In conjunction with this workshop, we will hold three challenges this year.
This track targets on learning to perform object semantic segmentation using image-level annotations as supervision [1, 2, 3]. The dataset is built upon the image detection track of ImageNet Large Scale Visual Recognition Competition (ILSVRC) [4], which totally includes 456, 567 training images from 200 categories. We provide pixel-level annotations of 15K images (validation/testing: 5, 000/10, 000) for evaluation.

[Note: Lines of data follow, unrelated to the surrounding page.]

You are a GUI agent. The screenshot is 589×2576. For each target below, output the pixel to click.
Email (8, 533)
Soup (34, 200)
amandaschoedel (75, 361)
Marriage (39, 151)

Rank | Participant team | Mean IoU | Mean accuracy | Pixel accuracy |
---|---|---|---|---|
1st | Shuo Li, Zehua Hao, Yaoyang Du, Fang Liu#, Licheng Jiao#. Xidian University, IPIU Lab [slide] | 49.06 | 68.1 | 86.64 |
2nd | Junwen Pan, Yongjuan Ma and Pengfei Zhu. Tianjin University [slide] | 49.03 | 67.87 | 87.53 |
3rd | Xun Feng1, Zhenyuan Chen1, Zhendong Wang1, Yibing Zhan2, Chen Gong1. 1Nanjing University of Science and Technology, 2JD Explore Academy, JD.com [slide] | 39.68 | 53 | 82.18 |
Given a photo containing multiple product instances and a user-provided description, the track aims to detect the boxes of each product and retrieve the correct single product image in the gallery. We collect 1132830 real-world product photos in e-commerce website where each photo contains 2.83 products on average and corresponds to a user-provided description, and a single-product gallery with 40033 images for evaluating the retrieval performance. We split 9220 photos and their corresponding descriptions as the test set and provide product-level bounding boxes for each photo. This new track poses a very common setting in real-world application (e.g. e-commerce) and an interesting testbed for learning from imperfect data which testifies both the weak-supervised object retrieval given a caption, fine-grained instance recognitions and cross-modality (i.e. text and image) object-level retrieval. More details of this challenge are provided at https://competitions.codalab.org/competitions/30123
Rank | Participant team |
---|---|
1st | Baojun Li, Gengxin Wang, Jiamian Huang, Tao Liu, Zhiwei Shi, Zhimeng Wang. Joyy Al Research [slide] |
2nd | Yanxin Long, Shuai Lin. Sun Yat-sen University |
3rd | Hanyu Zhang, Pengliang Sun, Xing Liu. Chinese University of Hong Kong |
This track targets on making the classification networks be equipped with the ability of object localization [7, 8, 9]. The dataset is built upon the image classification/localization track of ImageNet Large Scale Visual Recognition Competition (ILSVRC), which totally includes 1.2 million training images from 1000 categories. We provide pixel-level annotations of 44, 271 images (validation/testing: 23, 151/21, 120) for evaluation.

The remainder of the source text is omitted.